Track down each line below containing the string "field" and copy it.

====== RECORDS PROVIDED ======

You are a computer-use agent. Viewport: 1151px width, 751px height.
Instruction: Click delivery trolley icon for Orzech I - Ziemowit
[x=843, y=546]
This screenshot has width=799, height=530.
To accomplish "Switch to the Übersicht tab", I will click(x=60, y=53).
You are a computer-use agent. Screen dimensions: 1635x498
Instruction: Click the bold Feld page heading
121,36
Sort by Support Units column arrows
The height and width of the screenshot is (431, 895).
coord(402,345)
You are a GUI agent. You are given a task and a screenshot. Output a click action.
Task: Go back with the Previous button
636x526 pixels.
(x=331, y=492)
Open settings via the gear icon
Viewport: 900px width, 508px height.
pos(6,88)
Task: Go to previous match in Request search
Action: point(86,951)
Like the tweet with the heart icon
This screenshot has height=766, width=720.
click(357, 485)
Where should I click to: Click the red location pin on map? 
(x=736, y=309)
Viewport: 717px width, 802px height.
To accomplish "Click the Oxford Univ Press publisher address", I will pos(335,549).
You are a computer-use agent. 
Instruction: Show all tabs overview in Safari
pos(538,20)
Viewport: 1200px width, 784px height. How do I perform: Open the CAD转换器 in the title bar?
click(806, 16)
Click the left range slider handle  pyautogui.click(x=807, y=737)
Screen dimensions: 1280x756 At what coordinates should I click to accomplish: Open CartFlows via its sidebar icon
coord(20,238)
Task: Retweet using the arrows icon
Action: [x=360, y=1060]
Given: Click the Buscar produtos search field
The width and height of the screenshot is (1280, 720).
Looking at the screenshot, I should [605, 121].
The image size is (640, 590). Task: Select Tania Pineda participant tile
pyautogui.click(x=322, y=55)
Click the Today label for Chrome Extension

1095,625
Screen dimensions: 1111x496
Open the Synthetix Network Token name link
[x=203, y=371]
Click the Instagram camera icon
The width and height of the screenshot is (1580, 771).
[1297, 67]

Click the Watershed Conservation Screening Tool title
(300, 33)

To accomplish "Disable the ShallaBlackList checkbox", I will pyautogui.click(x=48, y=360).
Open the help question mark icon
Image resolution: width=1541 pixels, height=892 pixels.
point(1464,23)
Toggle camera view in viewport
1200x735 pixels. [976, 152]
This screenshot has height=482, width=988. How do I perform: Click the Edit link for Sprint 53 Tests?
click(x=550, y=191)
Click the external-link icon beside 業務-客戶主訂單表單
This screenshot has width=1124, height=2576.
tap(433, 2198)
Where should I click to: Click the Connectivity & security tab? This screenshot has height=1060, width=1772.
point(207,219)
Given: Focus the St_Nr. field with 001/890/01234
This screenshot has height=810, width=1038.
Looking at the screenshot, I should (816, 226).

======

* THE ANSWER:
Given: Click the Buscar produtos search field
Given: Focus the St_Nr. field with 001/890/01234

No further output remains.